Tammy Grace Barnett took the oath of enlistment Thursday at Military Entrance Processing Station Shreveport. She plans to serve in military occupational specialty 11X, one of a series of MOSs that opened to women April 1.

Barnett initially visited Army recruiters in November, she said in an Army news release. She told TV station KSLA that she'd planned to enter the military police ranks, "but infantry is similar, and they are more on the front lines, like law enforcement here, and I said that's what I want to do."

She'll head to Fort Benning, Georgia, in June 2017 for basic training. The 14-month delay "is to allow the Army to properly prepare for new trainees by having trained female officers and [noncommissioned officers] in position," Army Recruiting Battalion Baton Rouge public affairs chief Roger Harmon said via email. "This allows female soldiers the opportunity to attend training and serve in a MOS previously only available to male soldiers."

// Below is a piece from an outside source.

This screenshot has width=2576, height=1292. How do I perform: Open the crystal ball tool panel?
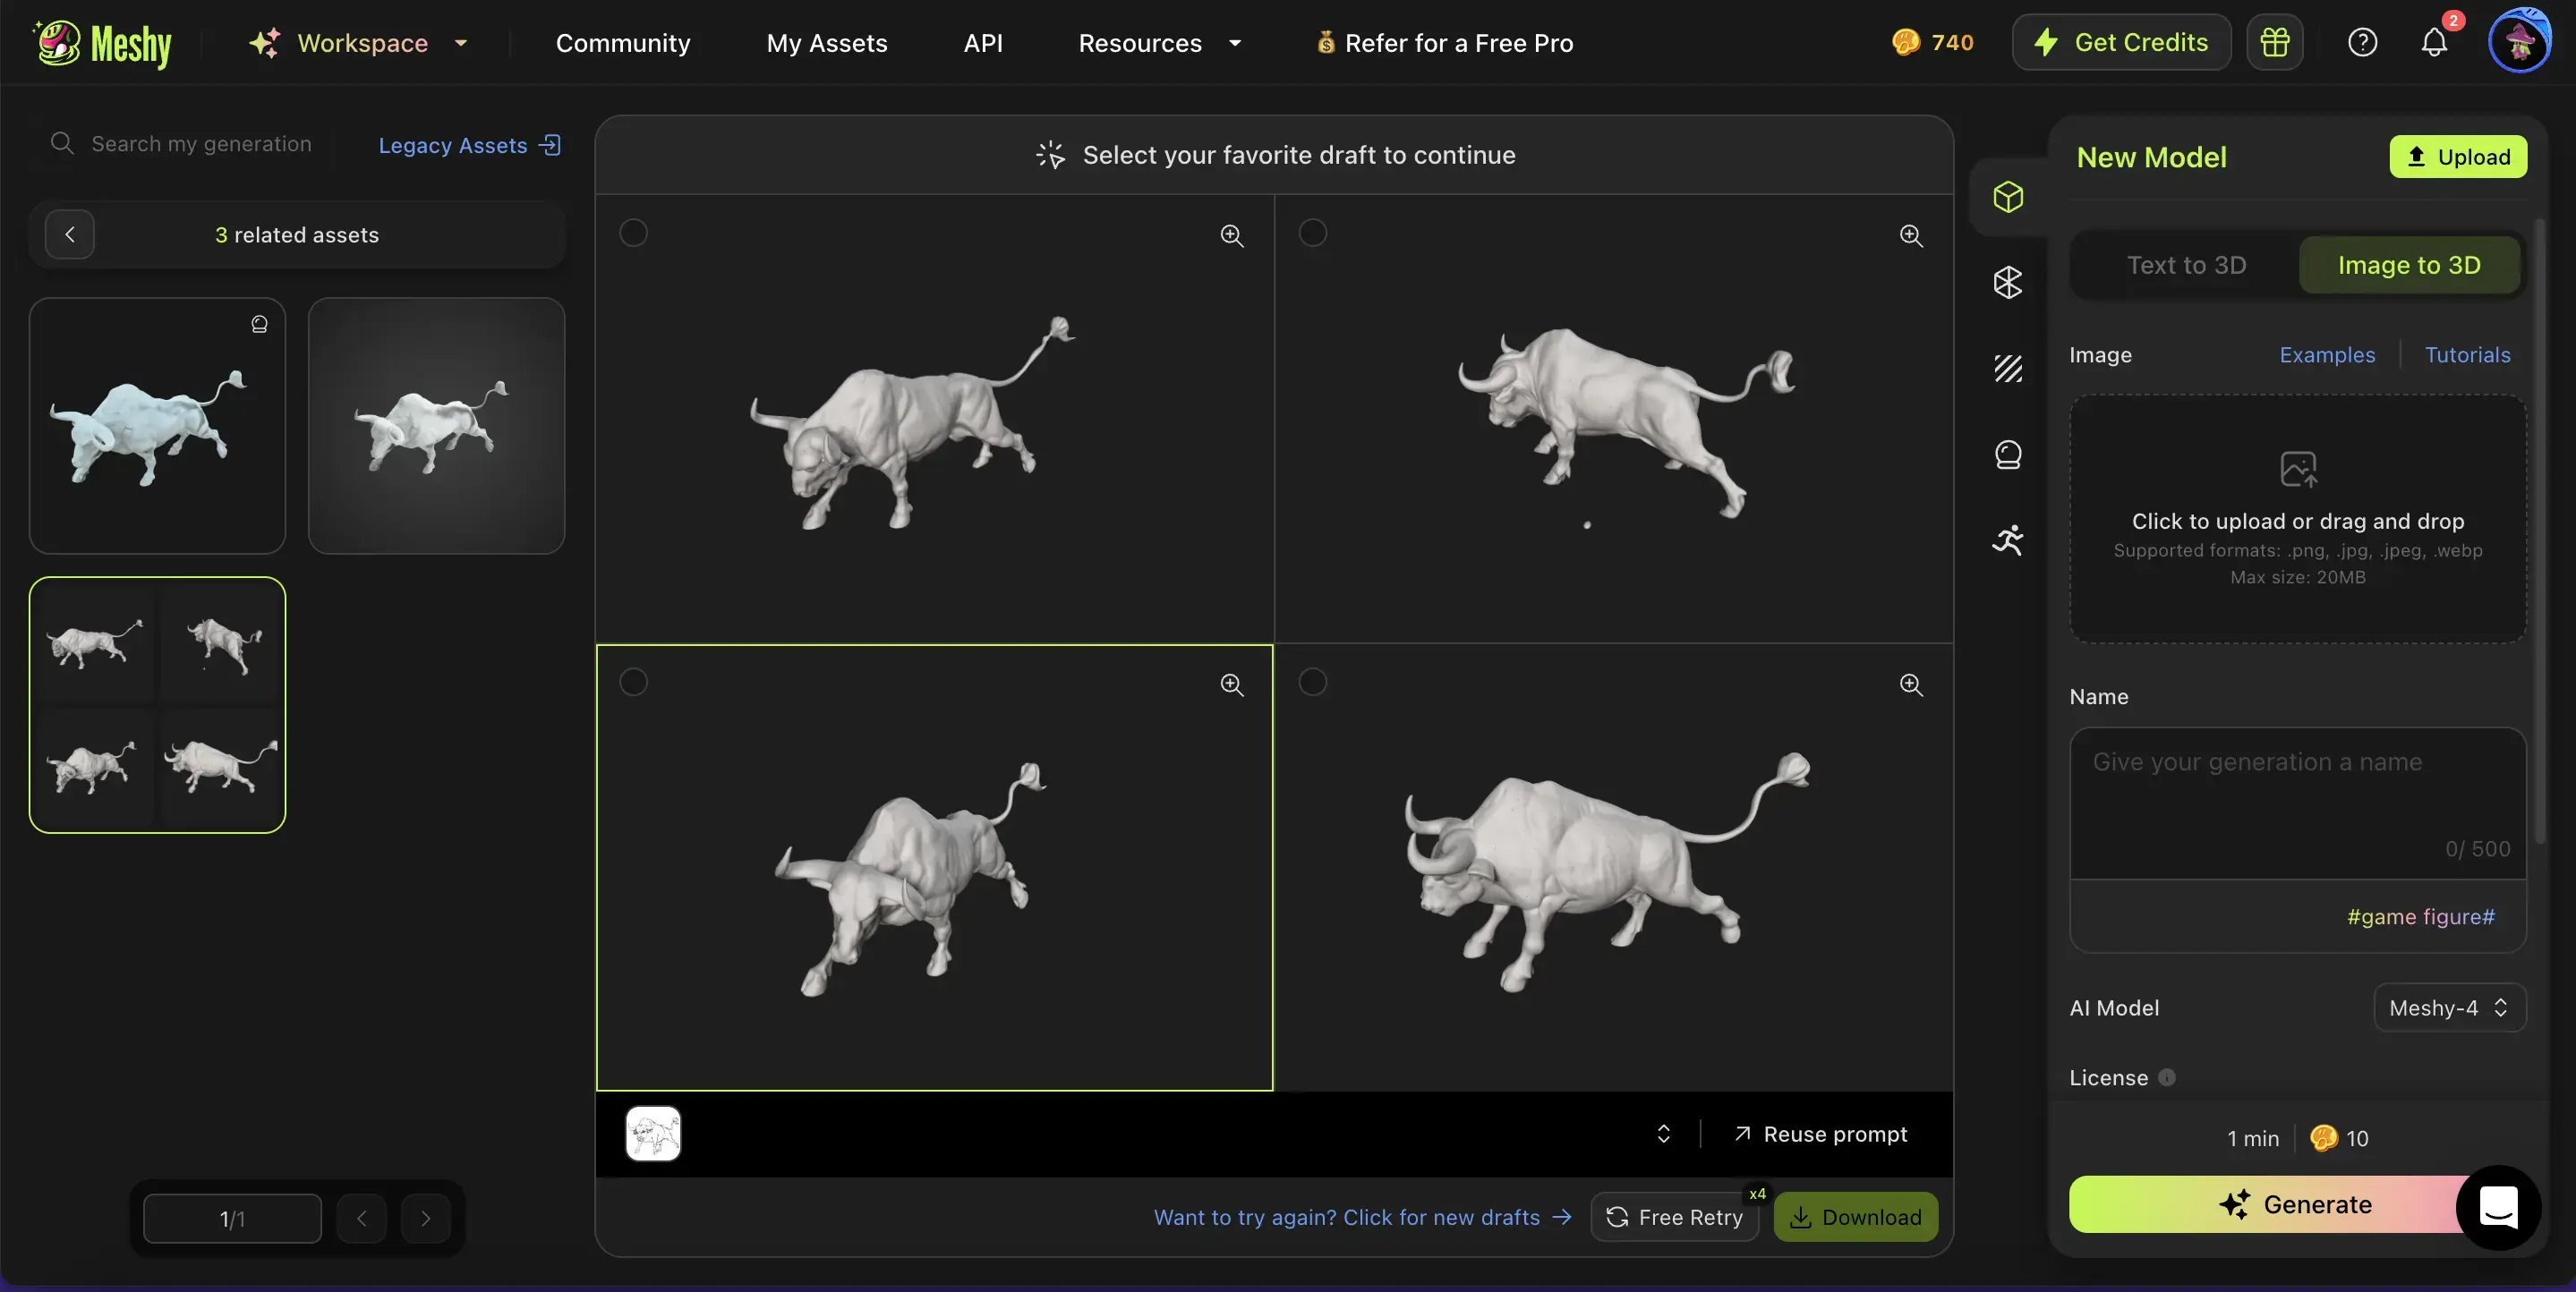pos(2007,454)
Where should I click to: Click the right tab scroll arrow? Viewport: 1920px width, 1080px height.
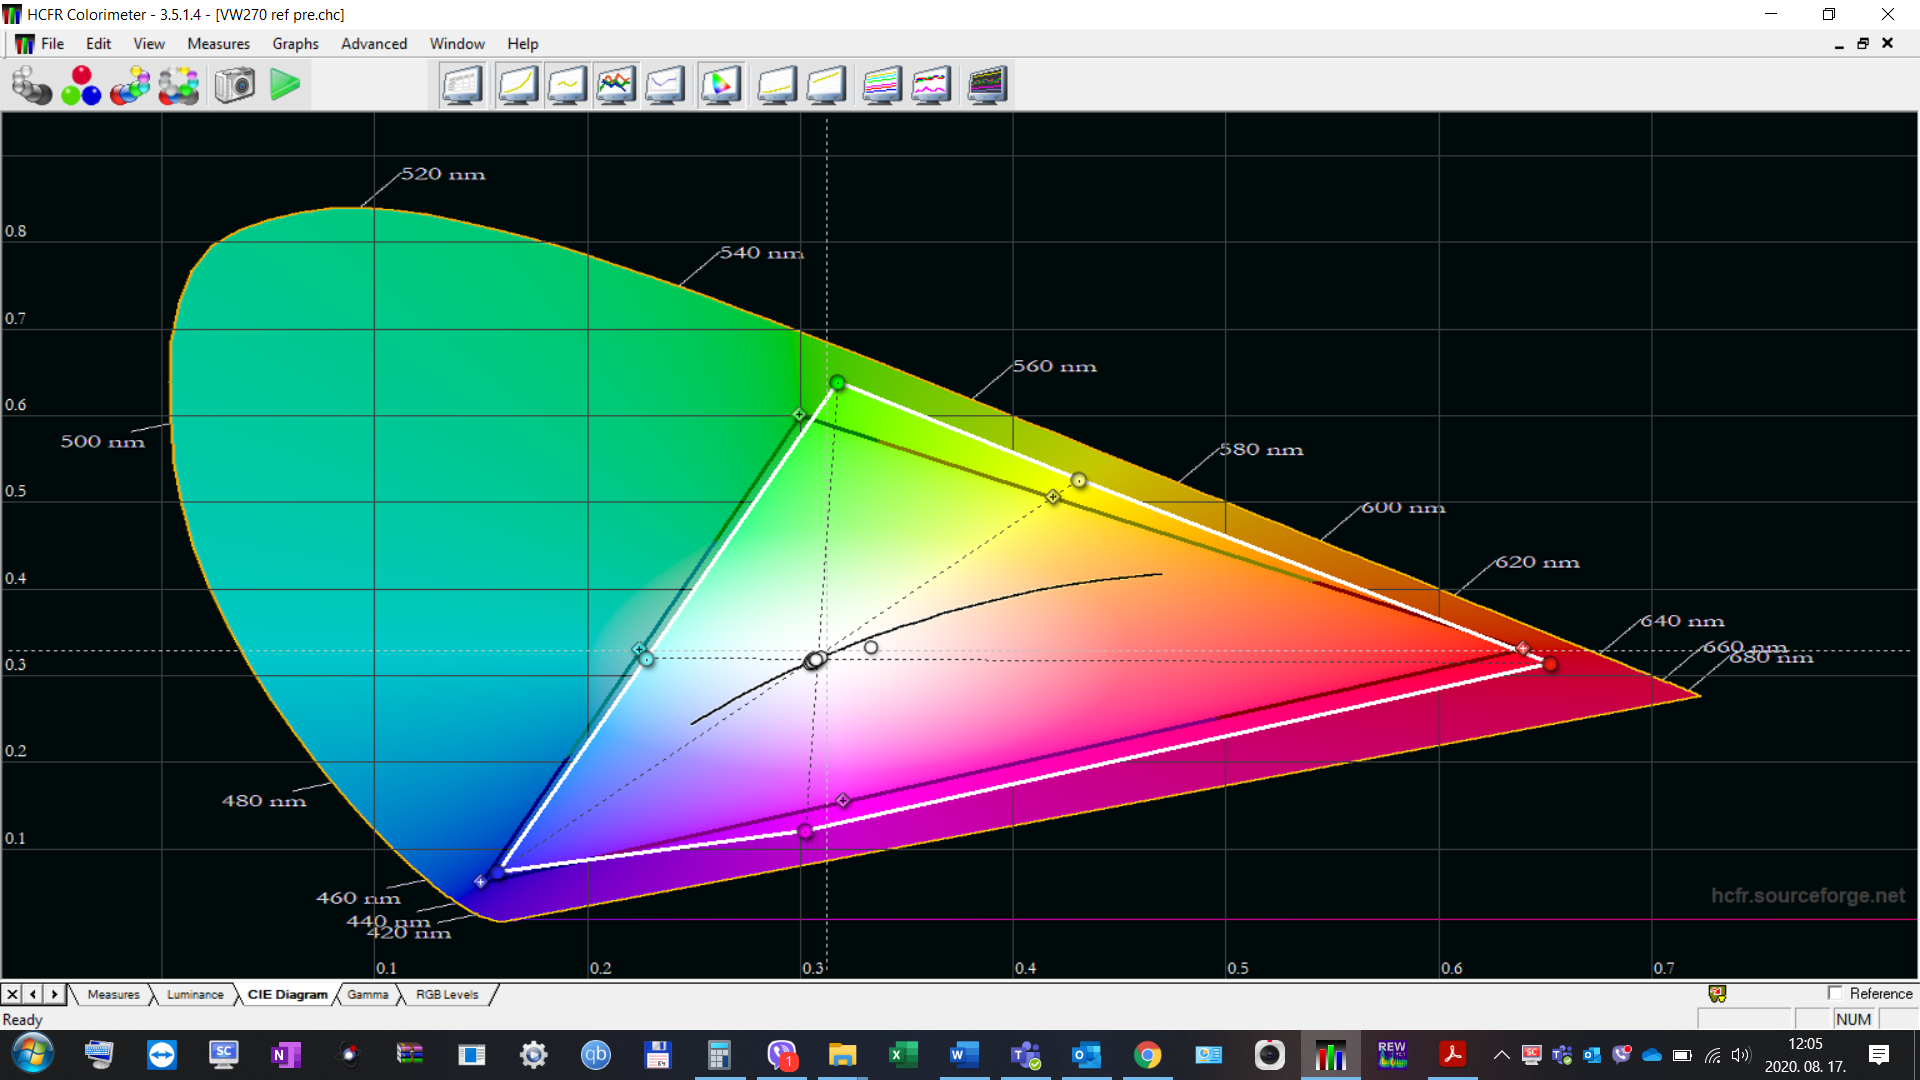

Another MOS gender barrier fell recently at a recruiting station in Horseheads, a central New York town about 15 miles from the Pennsylvania border. There, Kaitlyn Stanton enlisted as a fire support specialist (MOS 13F), which opened to women April 1 along with 11-series specialties and other combat-related jobs.

Another female 13F recruit is set to enlist early next week in the Seattle area, a Recruiting Command spokesman said.

Barnett plans to celebrate her gender-equity milestone by going fishing with family this weekend. She's also already made some career plans.

"I have served the front lines in my hometown ... and now I am going to serve the front lines for my country," Barnett said in the release. "I want to deploy, see action, and I definitely want to go to Airborne school."

Kevin Lilley is the features editor of Military Times.